BitPlayer Wrote:
>>I did a little
> Google search of my own and found a PDF of a
> PowerPoint presentation for stewards and other
> racing officials on the University of Louisville
> website:
>
>
http://cobweb2.louisville.edu/eip/Steward_Schools/> Medical2007.pdf
>
> TCO2 testing is discussed on pages 39-44.
That is an excellent overview, great find. I highly recommend that everyone here who has an interest read the TCO2 pages, and flip through the rest of it (you can skip the scientific testing detail).
Please note the number of positives obtained during a measured period of recent California testing.
People who think the entire sport is corrupt and that all horses are drugged will be sorely disappointed by the low numbers of positives - for both TCO2 and other drug overages.
>>The
> information provided includes an analysis of test
> results from 2006 at Hollywood Park. It seems
> pretty clear from that info and the links you
> posted that (a) everyone knows some trainers are
> gaming the system and (b) there\'s too much
> innocent variability in TCO2 levels to completely
> stop them. Do you know whether detention barns
> are an effective remedy?
See the above powerpoint presentation: it discusses trainers that routinely came back very high, what was done about them, split testing, and detention barn use to change results (successfully) for the few bad guys.
One thing nobody here has mentioned, and I\'m surprised, as there has to be some horsemen on this board - and this is regarding \"gaming the system\":
A good, educated trainer uses mild alkalinyzing agents, electrolytes, dietary supplements, specific diets, herbal supplements, etc, on a daily basis. Why?
Because it helps the horse. That daily dose of alkalinyzing agent prevents muscle soreness and extra days off, it prevents tying-up (exertional rhabdomyolysis), and it optimizes performance.
Is it cheating for a trainer to have his horses run TCO2 levels of 34-35 every day? Or good, educated, state-of-the-art horsemanship?
The question for me is: how does it enhance the performance of the horse (in relation to the betting publics money).
So how much of a performance improvement can a horse running TCO2 levels of 34-35 have versus if his normal is 32-33?
But then: what about the trainer who feeds a better protein-carbohydrate-fat ration?

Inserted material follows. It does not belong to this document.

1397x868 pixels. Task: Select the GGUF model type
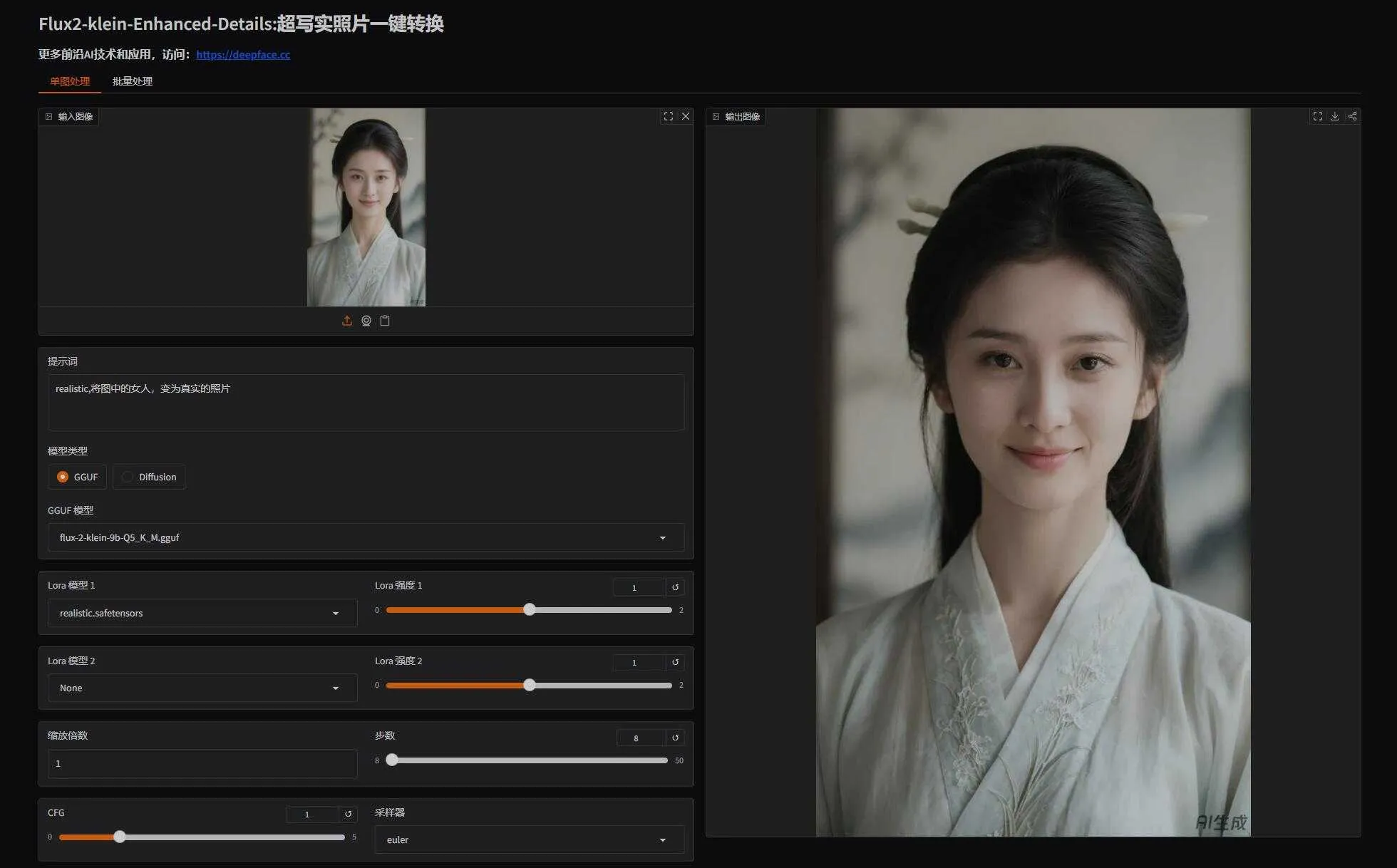63,477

The trainer who adds vitamin-mineral-micronutrient supplements to enhance red blood cell numbers?
This trainers horses are going to run noticably and measurably better, too. Diet alone can move a horse up measurably in lengths and endurance.

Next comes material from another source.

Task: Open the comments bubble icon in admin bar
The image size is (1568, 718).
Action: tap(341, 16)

Are these trainers cheaters?
Is it good training formulated as a result of all we have learned scientifically about optimizing the performance of racing or jumping equines?

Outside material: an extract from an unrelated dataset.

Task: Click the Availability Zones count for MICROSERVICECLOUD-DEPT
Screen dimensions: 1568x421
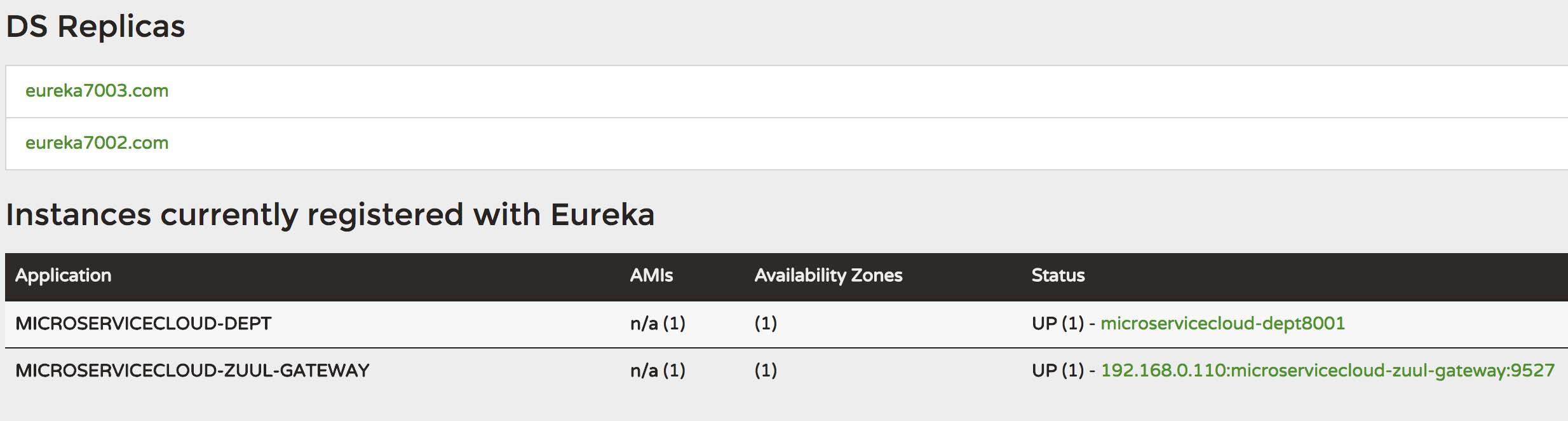Action: coord(766,324)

What the veterinary community has recommended to those that train athletic horses based upon what we have learned over the last 30 years?
Some have already decided all trainers who have numbers over 31mM/L for TCO2 are cheaters, and the higher the number, the more of a cheater they are.
There is a fine line between being an excellent, knowledgable horse trainer, and \"cheating\" - it is not always measureable \"by the numbers\", and as black and white, as some may think.